The rulings began on July 8, when Judge Gladys Kessler opined that the force-feeding of detainees who have been on a hunger strike was “painful, humiliating and degrading” — which is to say, precisely, what the detainees and their lawyers have been claiming for months. She scoffed at the government’s contention that the detainees were receiving “timely, compassionate, quality health care.”
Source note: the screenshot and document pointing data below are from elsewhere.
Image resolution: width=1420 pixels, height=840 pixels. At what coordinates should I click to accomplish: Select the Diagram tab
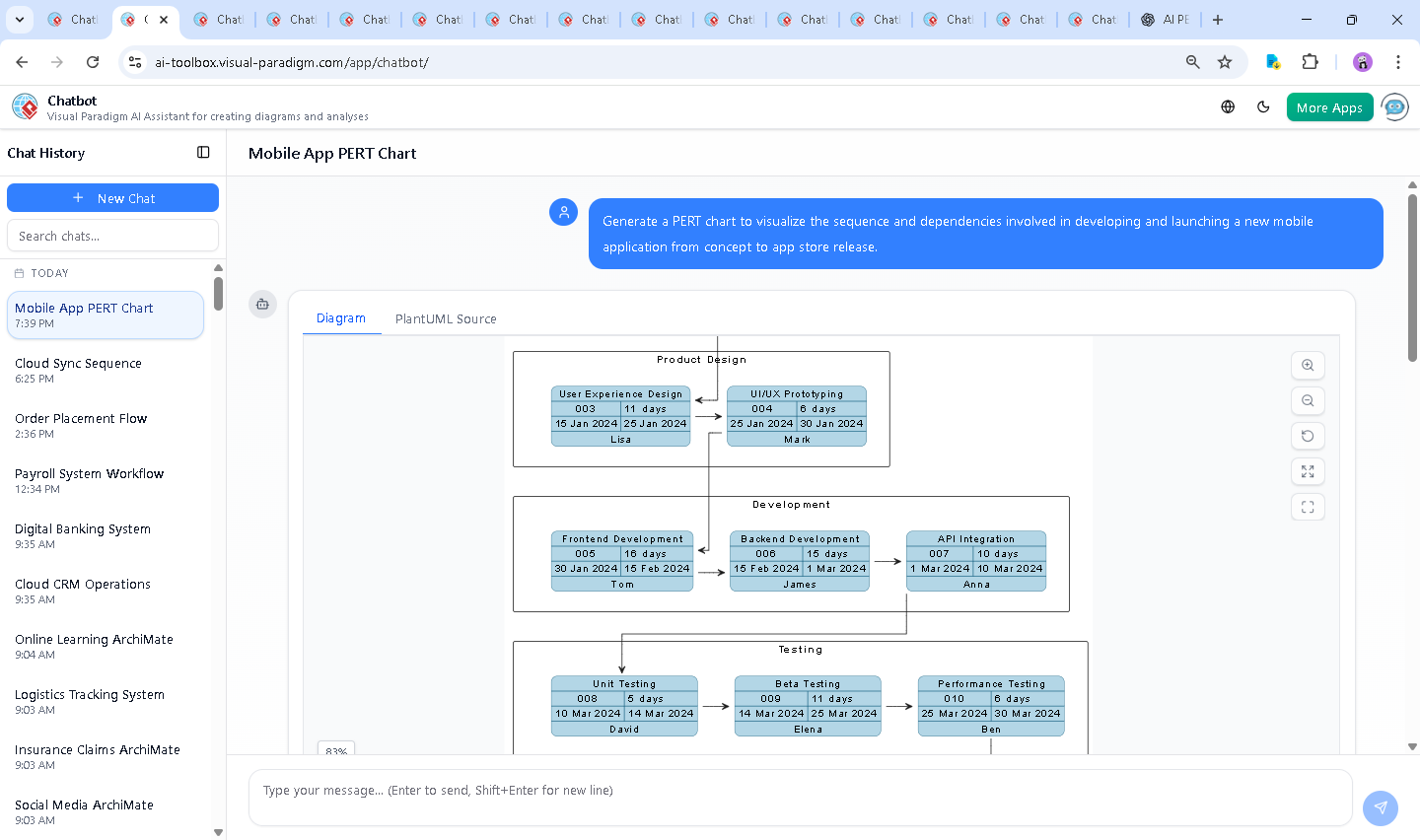click(341, 318)
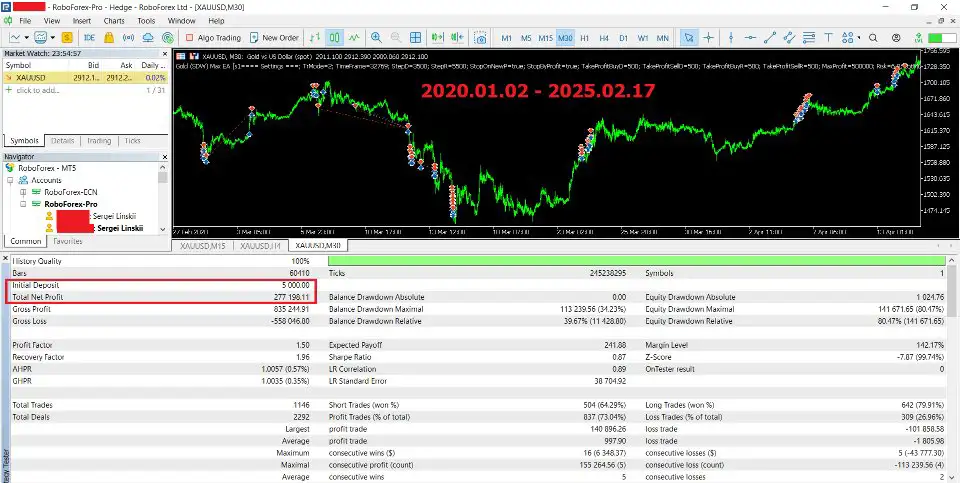Switch timeframe to H1
This screenshot has height=483, width=960.
click(x=586, y=38)

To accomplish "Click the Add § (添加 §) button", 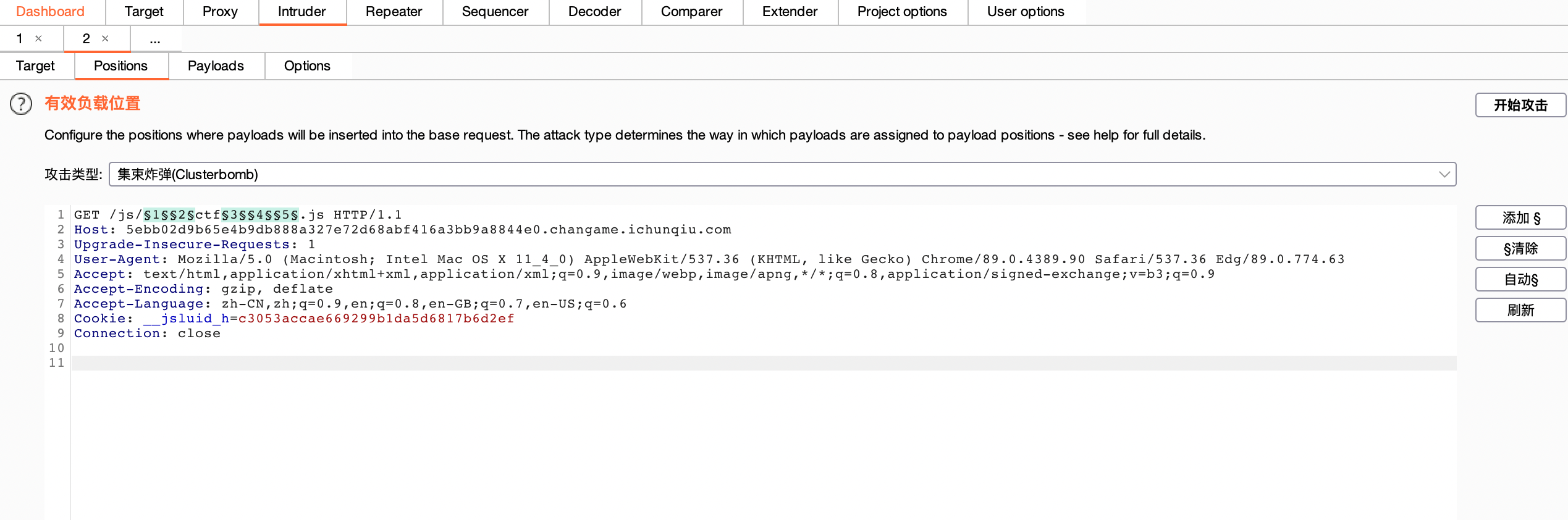I will [1520, 218].
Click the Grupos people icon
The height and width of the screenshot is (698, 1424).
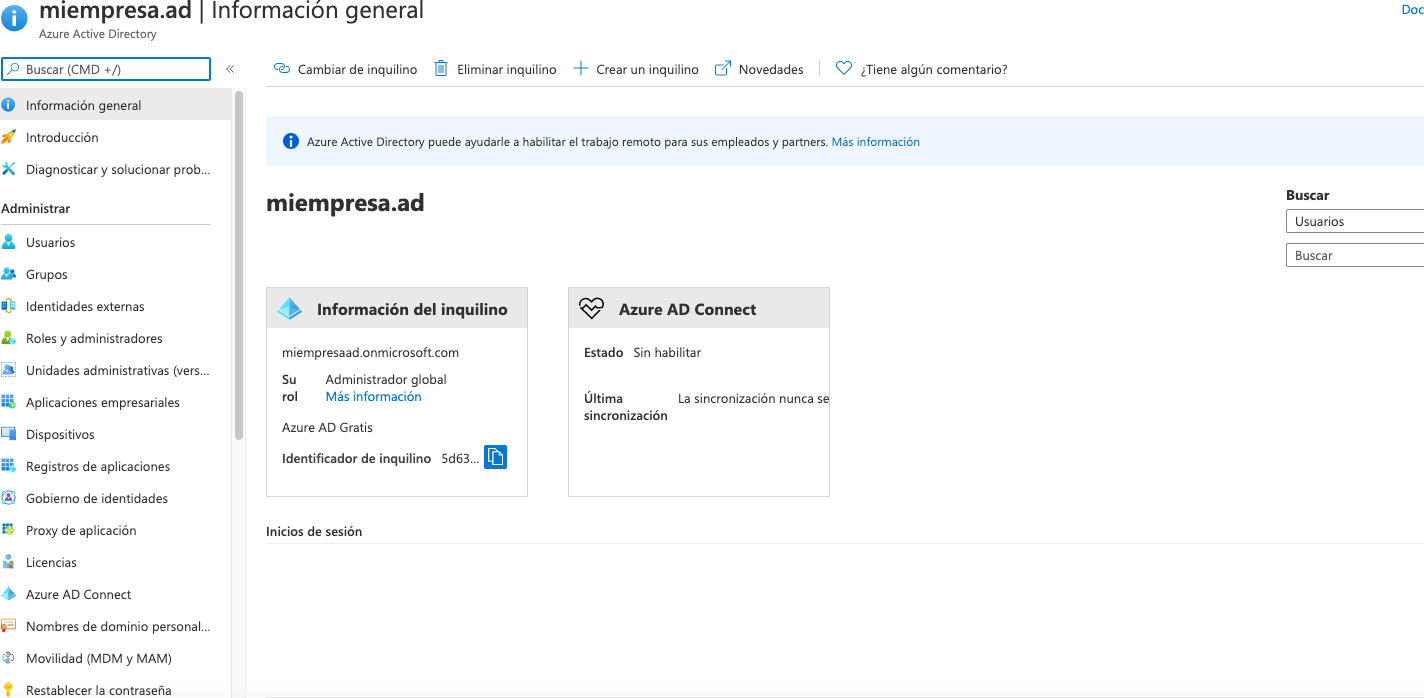click(x=9, y=274)
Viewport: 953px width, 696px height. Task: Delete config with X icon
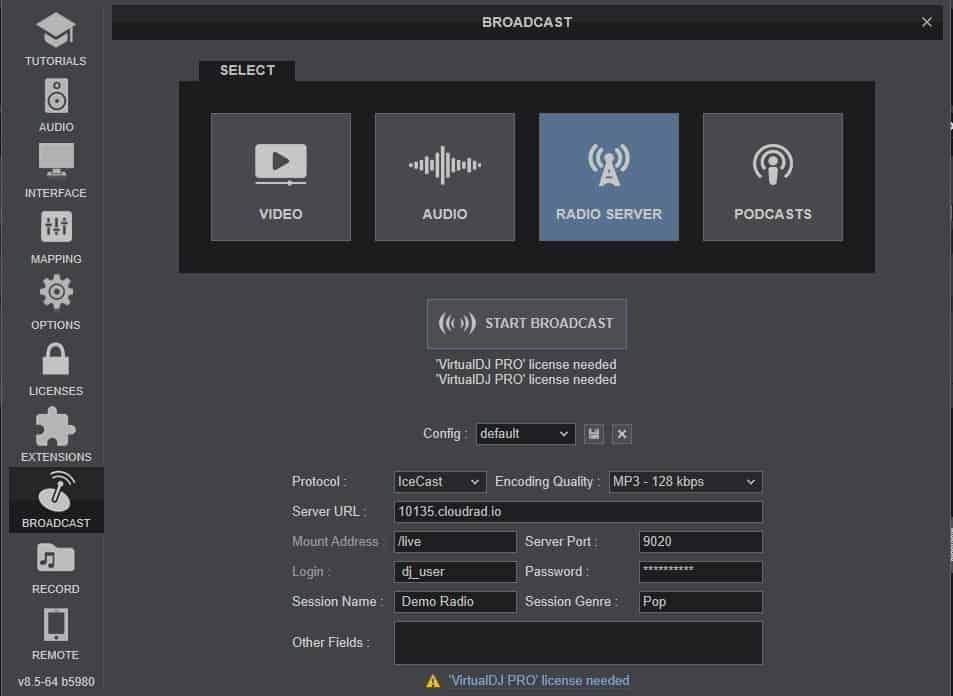tap(622, 434)
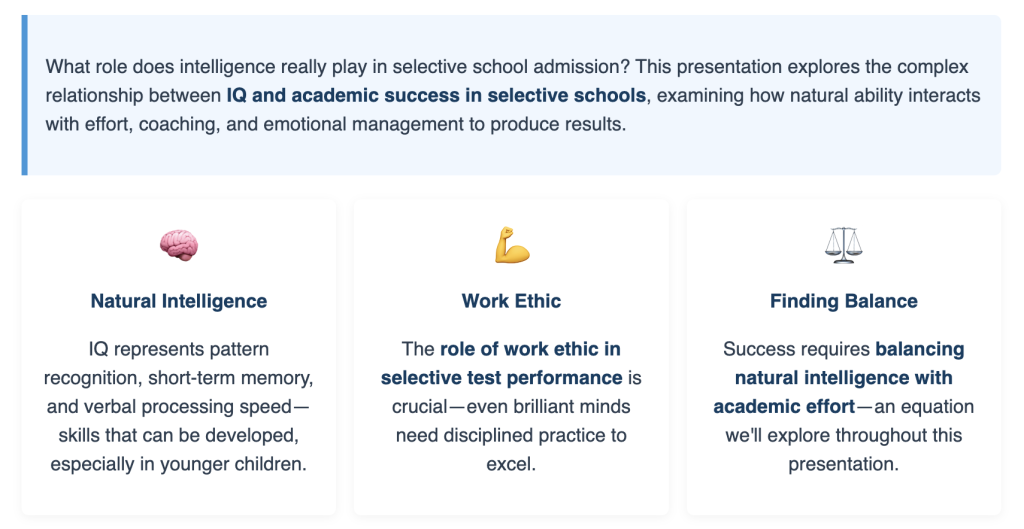Click the bold text about work ethic in selective test performance
The width and height of the screenshot is (1024, 529).
pos(501,363)
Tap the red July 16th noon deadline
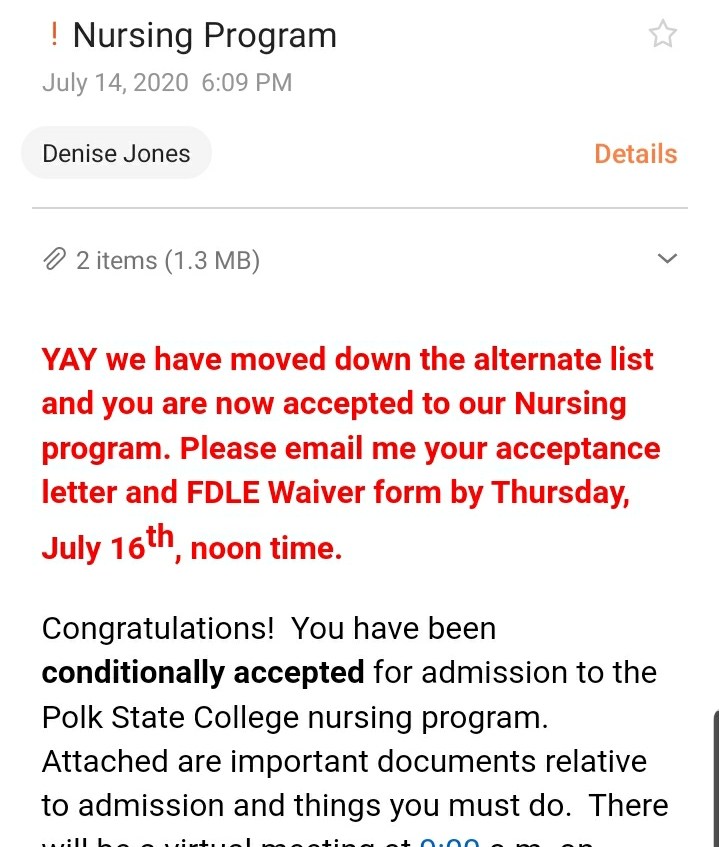719x847 pixels. pos(192,544)
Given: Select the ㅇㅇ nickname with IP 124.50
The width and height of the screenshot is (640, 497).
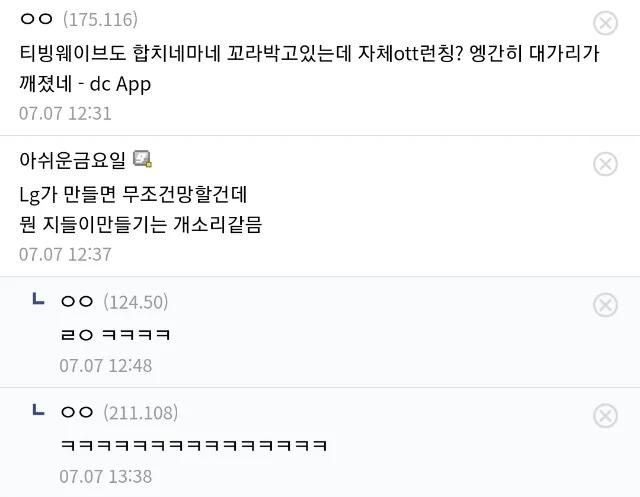Looking at the screenshot, I should point(77,302).
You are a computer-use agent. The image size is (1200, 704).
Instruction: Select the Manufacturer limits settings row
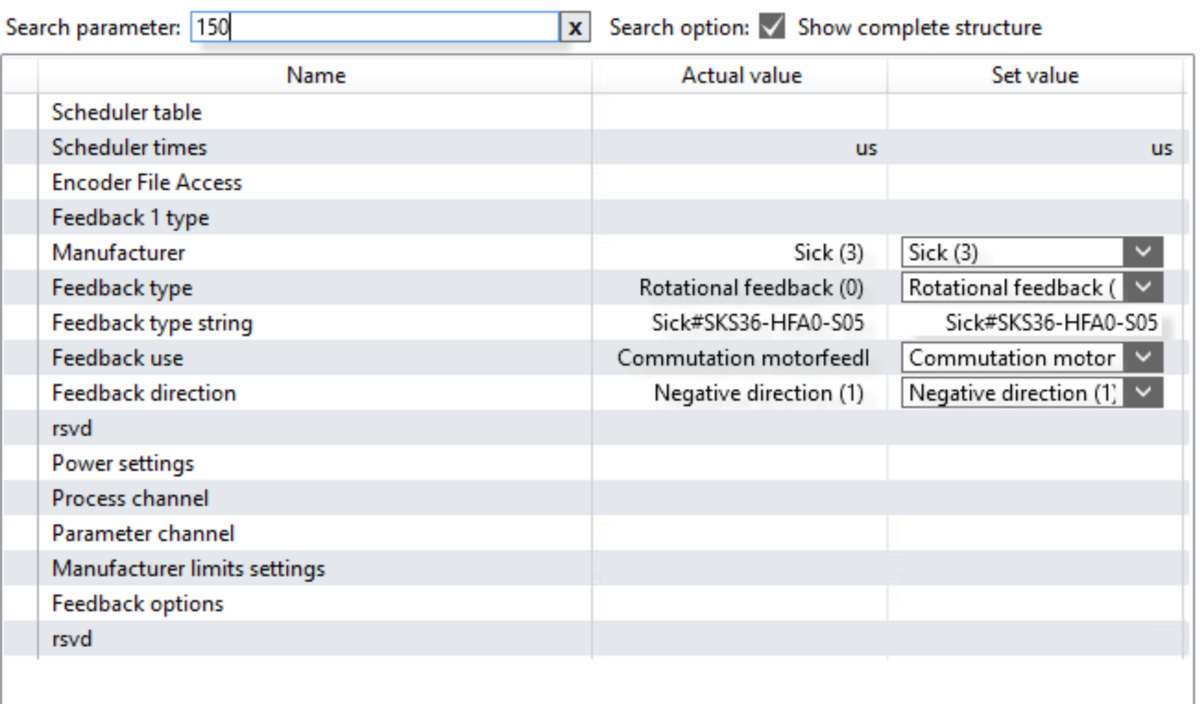click(188, 569)
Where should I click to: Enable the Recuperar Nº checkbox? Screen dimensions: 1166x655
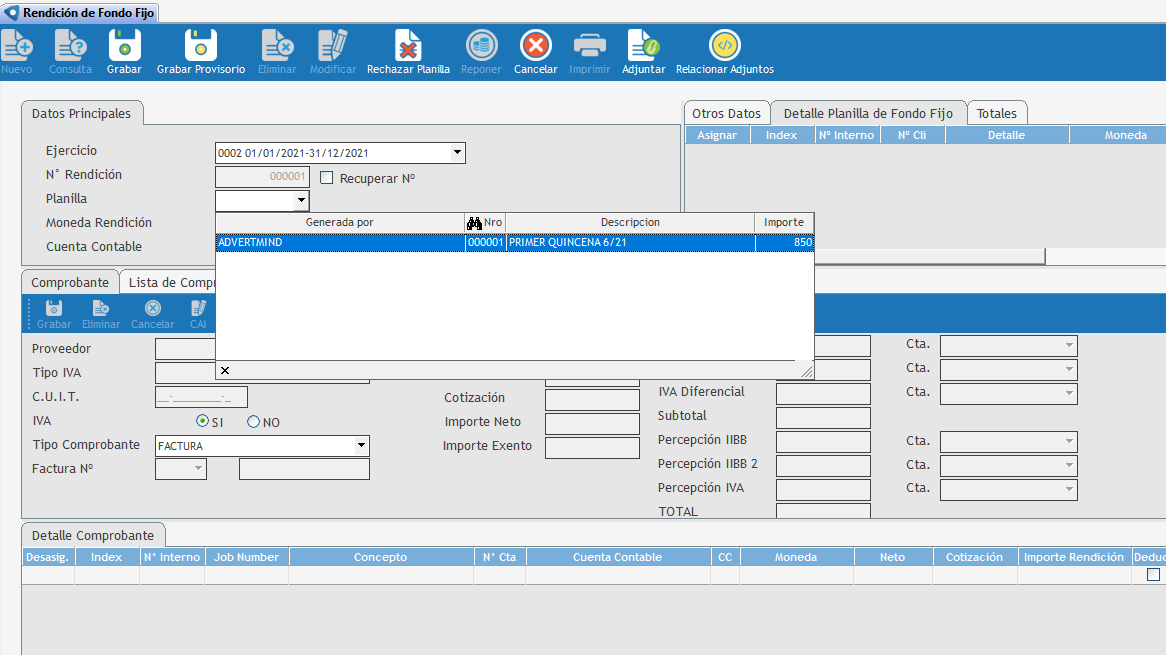(327, 178)
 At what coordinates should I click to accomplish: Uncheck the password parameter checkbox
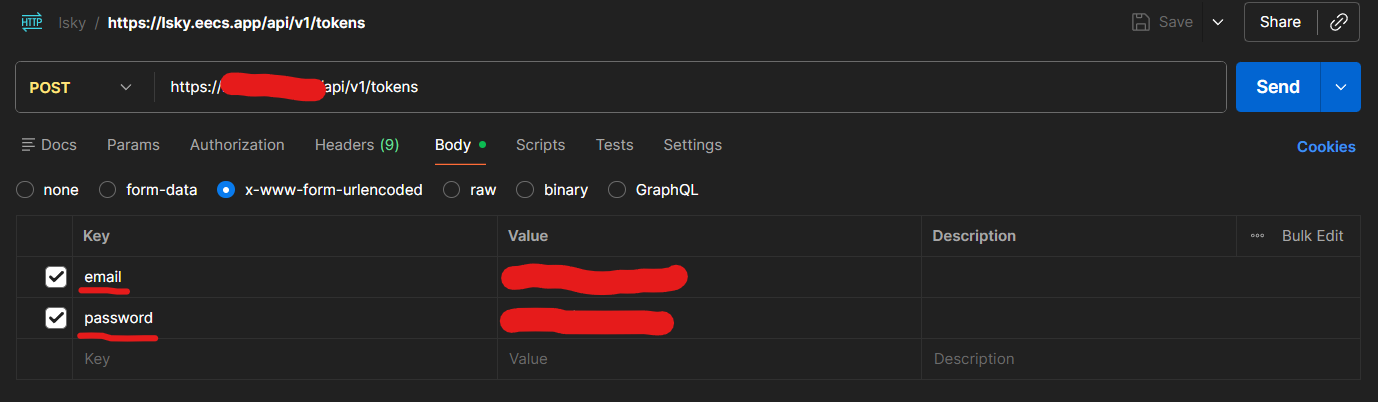[x=56, y=318]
Three days later, Royce C. Lamberth, the chief judge for the Federal District Court in the District of Columbia, ruled that prison guards had to stop touching the genitals of the detainees as part of new, tougher search protocols. Since early this year, meetings and even phone calls between detainees and their lawyers have had to take place outside the prisoner’s own “camp.” This meant they had to be searched in this offensive manner both on the trip out to see their lawyers and on the trip back. Because many detainees had religious objections to the genital searches, they were refusing to speak to their lawyers.